じじぃの「科学・芸術_963_アイルランド・独立」

アイルランドを知るための70章』

海老島均、山下理恵子/編著 赤石書店 2004年発行

自由への戦い アイルランド独立戦争 より

アイルランドが独立へと動き出す契機となったのは、1912年にハーバート・アスキス自由党内閣が英国議会に提出した「第3次自治法案」であろう。このとき自由党は下院において271議席を有し、対する保守党および「リベラル・ユニオ二スト」は273議席と拮抗し、42議席労働党と84議席アイルランド国民党がキャスティング・ボードを握っていた。そのため、自由党内閣はアイルランド国民党が要求するアイルランド自治に取り組まざるをえなかったのである。
第3次自治法案は、1914年に下院を通過し、アイルランド自治議会が認められることになった。だが、その実施は第一次世界大戦の勃発によって延期された。
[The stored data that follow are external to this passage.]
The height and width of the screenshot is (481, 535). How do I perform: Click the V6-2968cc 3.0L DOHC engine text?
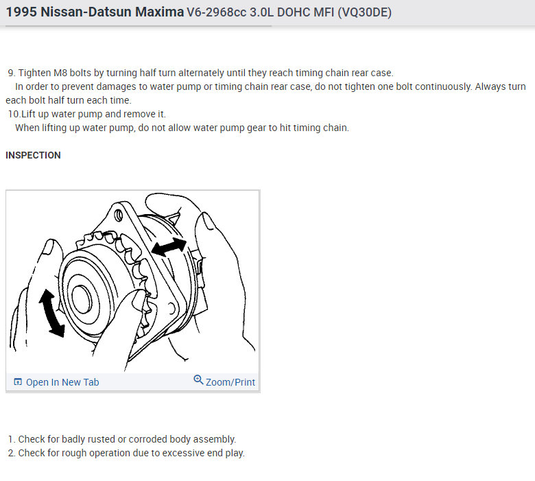click(289, 12)
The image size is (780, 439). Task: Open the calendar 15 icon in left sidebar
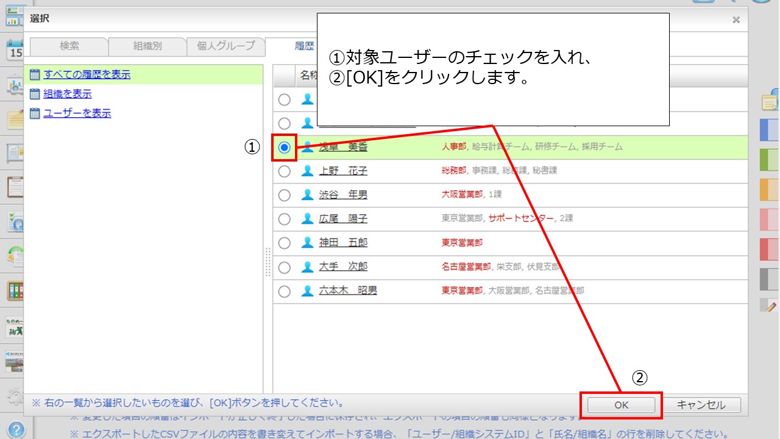pos(15,51)
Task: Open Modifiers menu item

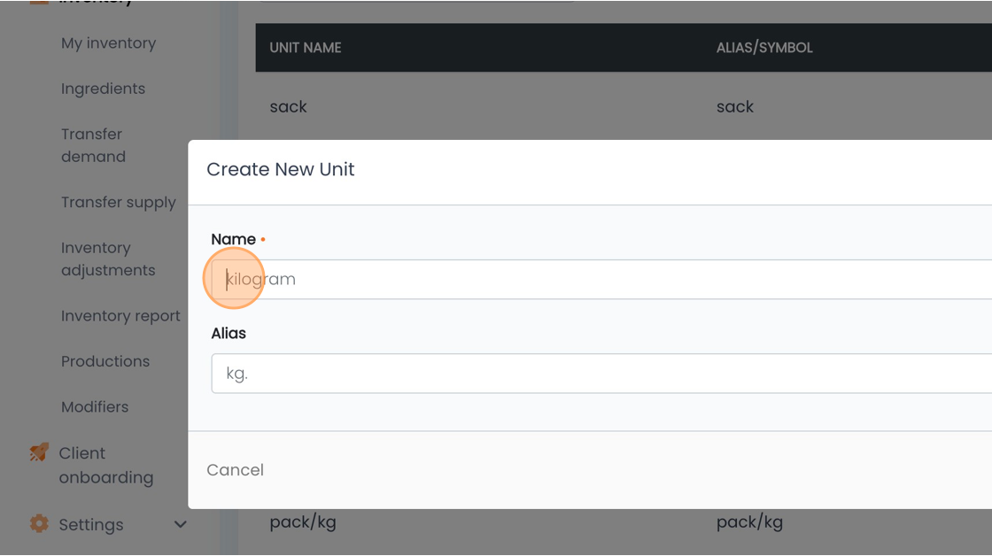Action: (x=95, y=406)
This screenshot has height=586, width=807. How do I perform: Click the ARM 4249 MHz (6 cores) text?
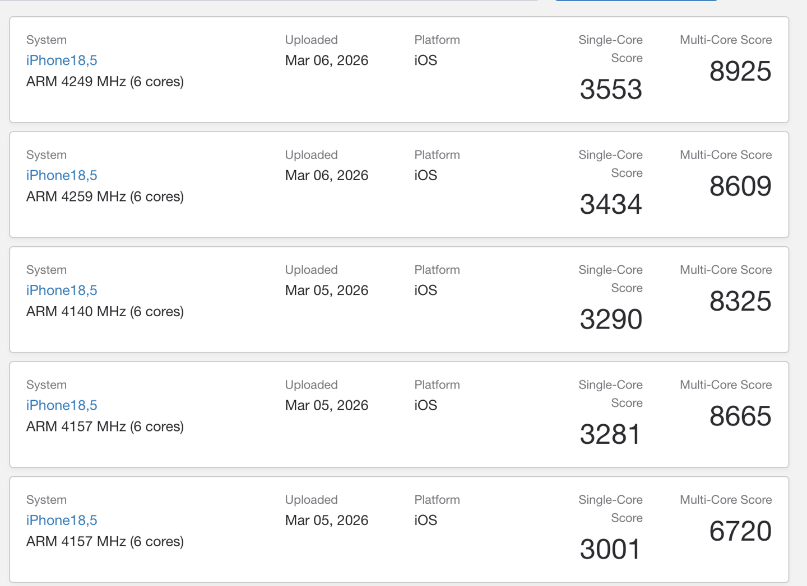(105, 82)
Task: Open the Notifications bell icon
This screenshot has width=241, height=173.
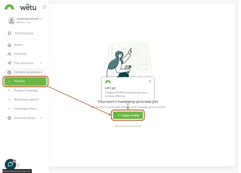Action: 9,33
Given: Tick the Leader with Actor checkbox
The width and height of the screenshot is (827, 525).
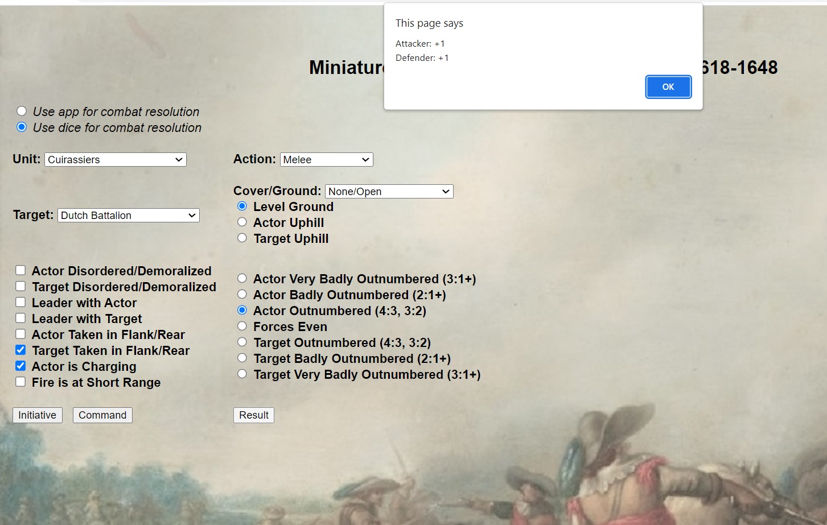Looking at the screenshot, I should [20, 302].
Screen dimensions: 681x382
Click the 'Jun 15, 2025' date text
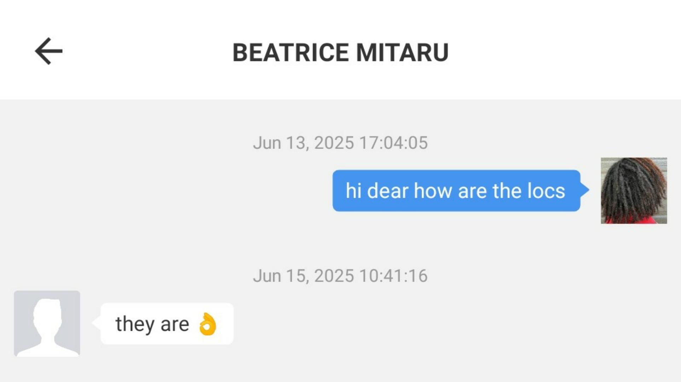[x=304, y=276]
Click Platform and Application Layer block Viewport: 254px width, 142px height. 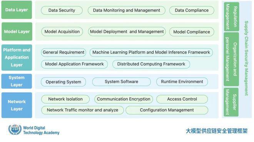click(x=17, y=58)
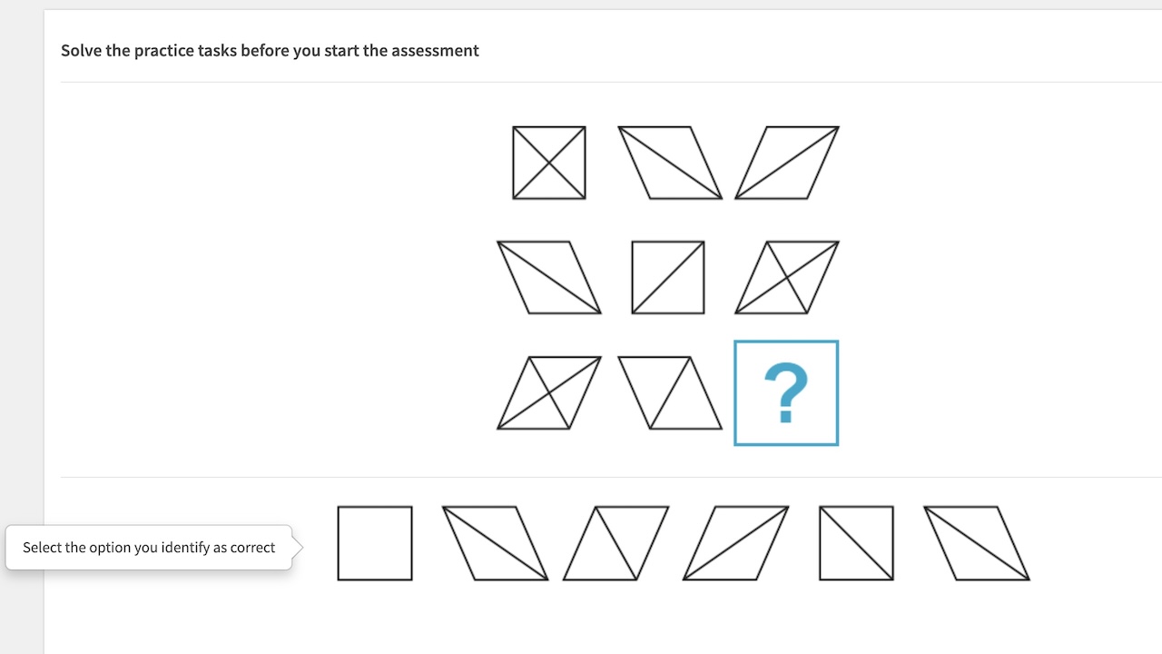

このとき自治ではなく完全な独立をめざしたIRBアイルランド共和主義者同盟)は「義勇軍」(後のIRAアイルランド共和軍1919年頃からIRAと呼ばれるようになった)を利用し、1916年、「イースター蜂起」を決行した。この義勇軍の結成は、北アイルランド自治法案への徹底抗戦の動きに端を発している。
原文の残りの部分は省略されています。